Speakers at the installation also included some of Dr. LaMantia’s close colleagues: Scott Pomeroy, chair of the Department of Neurology, neurologist-in-chief at Boston Children’s Hospital and the Bronson Crothers Professor of Neurology at Harvard Medical School; Dale Purves, Geller Professor of Neurobiology Emeritus in the Duke Institute for Brain Sciences; and Pasko Rakic, founder of Yale University’s Department of Neurobiology and Kavli Institute for Neuroscience and Duberg Chair in Neuroscience at Yale.

All three men spoke of Dr. LaMantia’s love of science and exquisite ability to teach.

“That level of influence in terms of teaching and excellence has just made a big difference here [at GW],” Dr. Pomeroy noted.

Dr. LaMantia thanked those colleagues for their encouragement and expressed his gratitude “for the privilege of receiving a GW professorship honoring Jeffery Lieberman, a truly distinguished GW medical school alumnus.”

“His support of my early forays into the biological basis of complex brain disorders when we were both at UNC Chapel Hill added unexpected dimensions to my career, dimensions I continue to explore to this day,” Dr. LaMantia said. “I’m honored to be part of GW’s recognition of Jeff’s exceptional contributions to basic and clinical neurology.

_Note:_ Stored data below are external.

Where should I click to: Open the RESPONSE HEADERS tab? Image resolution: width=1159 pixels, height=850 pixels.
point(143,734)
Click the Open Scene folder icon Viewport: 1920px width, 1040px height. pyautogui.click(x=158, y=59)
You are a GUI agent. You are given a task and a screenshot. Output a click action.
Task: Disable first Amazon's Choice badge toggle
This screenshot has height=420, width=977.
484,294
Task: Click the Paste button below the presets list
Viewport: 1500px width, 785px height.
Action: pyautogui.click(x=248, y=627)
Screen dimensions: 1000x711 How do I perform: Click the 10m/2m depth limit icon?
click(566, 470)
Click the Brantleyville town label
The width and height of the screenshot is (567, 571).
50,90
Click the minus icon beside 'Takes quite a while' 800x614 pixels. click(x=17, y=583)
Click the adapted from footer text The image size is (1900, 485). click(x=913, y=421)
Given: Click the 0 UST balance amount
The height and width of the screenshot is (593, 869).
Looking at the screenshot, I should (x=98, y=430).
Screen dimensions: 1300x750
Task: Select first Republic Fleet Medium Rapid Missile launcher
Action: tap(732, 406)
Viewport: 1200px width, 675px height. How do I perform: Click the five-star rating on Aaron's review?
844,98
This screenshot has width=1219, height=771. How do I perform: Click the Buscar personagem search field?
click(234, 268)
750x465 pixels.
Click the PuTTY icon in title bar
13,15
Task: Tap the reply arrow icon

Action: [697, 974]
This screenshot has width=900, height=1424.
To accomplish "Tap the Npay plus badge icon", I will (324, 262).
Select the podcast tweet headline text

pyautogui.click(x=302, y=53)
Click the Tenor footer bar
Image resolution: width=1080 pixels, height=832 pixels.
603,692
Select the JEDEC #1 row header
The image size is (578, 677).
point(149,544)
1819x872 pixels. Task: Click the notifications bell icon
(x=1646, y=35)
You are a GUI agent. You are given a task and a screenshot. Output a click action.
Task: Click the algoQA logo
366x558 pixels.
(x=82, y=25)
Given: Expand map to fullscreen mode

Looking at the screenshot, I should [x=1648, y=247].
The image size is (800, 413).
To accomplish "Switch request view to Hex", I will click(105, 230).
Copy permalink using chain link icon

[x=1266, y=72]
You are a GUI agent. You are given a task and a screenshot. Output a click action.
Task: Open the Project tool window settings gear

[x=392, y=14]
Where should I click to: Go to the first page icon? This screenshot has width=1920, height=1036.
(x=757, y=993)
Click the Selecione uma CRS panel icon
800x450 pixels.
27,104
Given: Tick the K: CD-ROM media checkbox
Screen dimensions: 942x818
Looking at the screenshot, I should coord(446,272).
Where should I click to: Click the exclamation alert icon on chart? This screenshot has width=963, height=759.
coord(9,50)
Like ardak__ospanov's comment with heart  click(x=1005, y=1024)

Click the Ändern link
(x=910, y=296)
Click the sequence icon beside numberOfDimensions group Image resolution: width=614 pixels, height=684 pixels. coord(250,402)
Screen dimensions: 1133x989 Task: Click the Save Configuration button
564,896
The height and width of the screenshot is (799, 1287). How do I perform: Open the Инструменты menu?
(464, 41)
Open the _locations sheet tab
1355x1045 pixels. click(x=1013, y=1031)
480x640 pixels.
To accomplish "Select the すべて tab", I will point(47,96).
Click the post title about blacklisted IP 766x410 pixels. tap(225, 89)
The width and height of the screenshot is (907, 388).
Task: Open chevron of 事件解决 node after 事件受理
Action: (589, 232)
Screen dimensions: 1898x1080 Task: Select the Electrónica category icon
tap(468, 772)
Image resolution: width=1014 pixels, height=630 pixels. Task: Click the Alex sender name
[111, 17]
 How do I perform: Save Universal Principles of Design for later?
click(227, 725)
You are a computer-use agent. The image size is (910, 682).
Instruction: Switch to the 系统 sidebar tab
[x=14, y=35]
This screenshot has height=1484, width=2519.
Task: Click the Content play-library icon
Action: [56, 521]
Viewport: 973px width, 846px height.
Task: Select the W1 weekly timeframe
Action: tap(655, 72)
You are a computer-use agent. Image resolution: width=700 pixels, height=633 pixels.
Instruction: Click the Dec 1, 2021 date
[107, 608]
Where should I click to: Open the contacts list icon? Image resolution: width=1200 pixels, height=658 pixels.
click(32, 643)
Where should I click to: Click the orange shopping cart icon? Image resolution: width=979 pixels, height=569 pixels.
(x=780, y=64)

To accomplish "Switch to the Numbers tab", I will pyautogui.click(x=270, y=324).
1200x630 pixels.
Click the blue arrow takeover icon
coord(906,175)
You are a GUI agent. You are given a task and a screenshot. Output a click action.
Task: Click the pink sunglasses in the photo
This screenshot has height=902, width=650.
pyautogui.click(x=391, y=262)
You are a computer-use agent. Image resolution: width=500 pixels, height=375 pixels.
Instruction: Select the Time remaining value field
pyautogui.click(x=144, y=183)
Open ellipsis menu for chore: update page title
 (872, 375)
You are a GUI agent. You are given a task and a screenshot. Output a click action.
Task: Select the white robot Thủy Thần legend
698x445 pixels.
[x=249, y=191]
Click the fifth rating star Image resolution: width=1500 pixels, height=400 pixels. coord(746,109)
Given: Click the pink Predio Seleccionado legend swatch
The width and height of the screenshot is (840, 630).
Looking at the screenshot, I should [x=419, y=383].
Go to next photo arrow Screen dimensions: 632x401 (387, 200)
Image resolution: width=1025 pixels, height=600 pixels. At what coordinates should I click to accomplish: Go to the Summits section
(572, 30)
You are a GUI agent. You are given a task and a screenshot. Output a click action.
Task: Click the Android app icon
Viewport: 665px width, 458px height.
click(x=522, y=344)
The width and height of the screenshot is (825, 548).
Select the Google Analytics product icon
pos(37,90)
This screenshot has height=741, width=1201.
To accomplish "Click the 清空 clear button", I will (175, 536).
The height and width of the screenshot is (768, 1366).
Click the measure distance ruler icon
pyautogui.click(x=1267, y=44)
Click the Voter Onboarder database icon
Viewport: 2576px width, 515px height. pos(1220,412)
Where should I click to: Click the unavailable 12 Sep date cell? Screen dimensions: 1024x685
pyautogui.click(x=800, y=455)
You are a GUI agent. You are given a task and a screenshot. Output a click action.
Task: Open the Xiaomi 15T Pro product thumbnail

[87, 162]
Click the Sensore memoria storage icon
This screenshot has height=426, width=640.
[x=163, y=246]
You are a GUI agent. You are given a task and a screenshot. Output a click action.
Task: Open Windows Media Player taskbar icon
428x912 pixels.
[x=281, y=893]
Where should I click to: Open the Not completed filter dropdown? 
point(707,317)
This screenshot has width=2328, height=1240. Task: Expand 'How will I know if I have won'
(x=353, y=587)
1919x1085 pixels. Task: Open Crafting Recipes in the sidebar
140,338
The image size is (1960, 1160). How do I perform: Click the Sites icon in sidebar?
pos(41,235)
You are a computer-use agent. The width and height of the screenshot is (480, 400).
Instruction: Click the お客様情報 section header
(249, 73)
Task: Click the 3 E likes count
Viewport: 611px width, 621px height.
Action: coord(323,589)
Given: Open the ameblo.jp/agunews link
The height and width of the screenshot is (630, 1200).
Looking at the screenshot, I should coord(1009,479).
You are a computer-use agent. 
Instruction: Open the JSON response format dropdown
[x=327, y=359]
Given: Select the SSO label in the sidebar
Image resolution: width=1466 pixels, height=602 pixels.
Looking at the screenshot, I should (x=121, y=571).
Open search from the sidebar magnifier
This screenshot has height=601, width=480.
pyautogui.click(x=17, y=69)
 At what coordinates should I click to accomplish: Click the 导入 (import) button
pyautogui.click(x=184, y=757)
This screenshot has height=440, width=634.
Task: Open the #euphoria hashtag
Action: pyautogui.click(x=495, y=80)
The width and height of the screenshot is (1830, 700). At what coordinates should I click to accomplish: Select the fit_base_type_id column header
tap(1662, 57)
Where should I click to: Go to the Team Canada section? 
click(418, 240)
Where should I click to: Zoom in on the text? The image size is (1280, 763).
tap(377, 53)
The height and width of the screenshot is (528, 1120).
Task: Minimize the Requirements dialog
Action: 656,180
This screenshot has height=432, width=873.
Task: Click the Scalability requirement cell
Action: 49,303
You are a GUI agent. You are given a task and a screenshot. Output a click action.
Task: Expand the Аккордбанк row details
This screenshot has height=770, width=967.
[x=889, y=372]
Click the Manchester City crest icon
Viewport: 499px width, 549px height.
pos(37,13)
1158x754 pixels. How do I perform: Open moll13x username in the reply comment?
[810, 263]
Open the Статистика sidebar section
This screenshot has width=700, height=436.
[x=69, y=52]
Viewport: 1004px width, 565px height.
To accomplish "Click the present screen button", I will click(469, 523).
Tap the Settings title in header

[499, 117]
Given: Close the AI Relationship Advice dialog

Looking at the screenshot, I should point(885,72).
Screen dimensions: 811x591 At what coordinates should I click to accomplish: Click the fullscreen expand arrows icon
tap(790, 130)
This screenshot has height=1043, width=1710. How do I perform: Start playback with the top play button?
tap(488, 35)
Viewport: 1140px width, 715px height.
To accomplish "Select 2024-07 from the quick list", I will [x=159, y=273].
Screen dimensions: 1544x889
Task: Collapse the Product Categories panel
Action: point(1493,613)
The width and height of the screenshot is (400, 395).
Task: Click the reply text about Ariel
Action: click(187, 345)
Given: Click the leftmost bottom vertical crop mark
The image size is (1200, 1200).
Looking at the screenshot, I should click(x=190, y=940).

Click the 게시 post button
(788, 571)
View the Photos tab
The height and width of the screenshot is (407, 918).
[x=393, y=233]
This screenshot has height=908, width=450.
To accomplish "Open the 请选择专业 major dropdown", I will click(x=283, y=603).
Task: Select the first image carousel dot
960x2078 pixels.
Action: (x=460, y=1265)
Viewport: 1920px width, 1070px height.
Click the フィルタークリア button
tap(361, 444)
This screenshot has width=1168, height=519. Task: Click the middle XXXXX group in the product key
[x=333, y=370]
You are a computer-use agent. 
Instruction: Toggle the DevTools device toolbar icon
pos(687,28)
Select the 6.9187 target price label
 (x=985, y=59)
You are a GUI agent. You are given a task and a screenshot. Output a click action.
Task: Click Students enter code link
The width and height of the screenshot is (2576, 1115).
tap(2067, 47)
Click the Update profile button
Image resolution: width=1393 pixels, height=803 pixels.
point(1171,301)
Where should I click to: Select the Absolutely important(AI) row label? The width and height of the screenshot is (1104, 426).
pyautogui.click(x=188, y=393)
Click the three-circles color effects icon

“The deeper significance of academic moments like this is often not considered,” he said. “To quote, or paraphrase, T.S. Eliot: ‘We have the experience, but we miss the meaning.’ So what do I think today is really all about? Well, I don’t think it’s about me. Instead, we’re here to celebrate the continuity of knowledge and its transfer from generation to generation. We acknowledge the challenges and rewards of scholarship, and it is with great humility I reaffirm my commitment to discovering and sharing knowledge.”